I think 2026 is the year that debate becomes irrelevant.
Here’s what I’ve observed: when people actually start making and sharing their family stories, they stop arguing about labels. The doing resolves the debate.
AI makes it possible to be rigorous AND creative. Evidence-based AND emotionally resonant. A researcher AND a storyteller.
The new identity isn’t “genealogist” or “family historian.” It’s something we haven’t named yet. Maybe it’s Chronicle Maker. Maybe it’s something else entirely.
But I believe people will stop picking sides and start moving forward—powerfully—in both directions at once.
What are your predictions for 2026?
These are my predictions for 2026. I could be wrong about how it plays out.
But I’ve also spent three years watching what happens when family historians embrace AI as a collaborator instead of a threat. And what I’ve seen makes me dance for joy over what’s possible.
At the end of this year, I’m going to revisit this post. We’ll see how close these predictions land. (I’m working to make all of these come true as fast as possible.)
The question isn’t whether AI will change genealogy. It’s whether you will be part of shaping that change.
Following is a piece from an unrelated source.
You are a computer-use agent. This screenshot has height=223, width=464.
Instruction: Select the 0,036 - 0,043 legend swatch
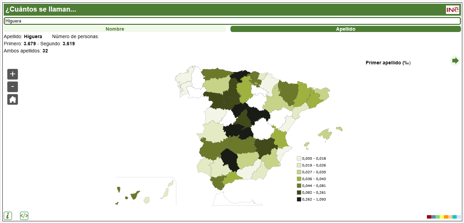(299, 179)
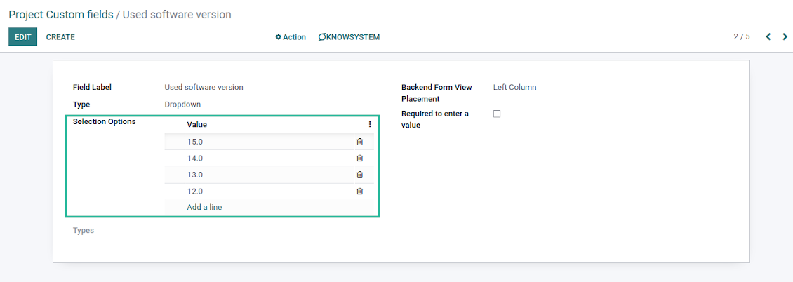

I hope we will be. Together!
Happy Chronicling!
—Denyse
P.S. If you want to start experimenting with AI for your own family history work, join the Chronicle Makers community where we’re building these skills together—with prompts, workflows, and live support every day. Our Chronicle Writing course starts on January 21st and we’d love to have you be a part of it.






I totally agree with your predictions! I work with clients researching their family history and AI is my new research assistant. Currently I am using ChatGPT and Gemini and Perplexity. It has totally transformed the way I can transcribe handwritten Wills and documents and compare a mass of records and data! Just unbelievable! Many genealogy friends have said they are "scared" of AI or they think its "cheating" ... honestly try it is such a help with brickwalls, and writing family history for clients!!! Well done getting people to embrace AI !!!
Denyse, I like your predictions. I've used AI for several years for the things you've mentioned and I continue to refine the way I use it to help me be creative. I recently leveraged Perplexity to help determine the history of land ownership my 2x great-grandfather had. I had all the property and deed records, and AI helped me understand what it all meant. Tremendously helpful. I also look forward to the debate between "us" and "them" being over. You are right - we can be both.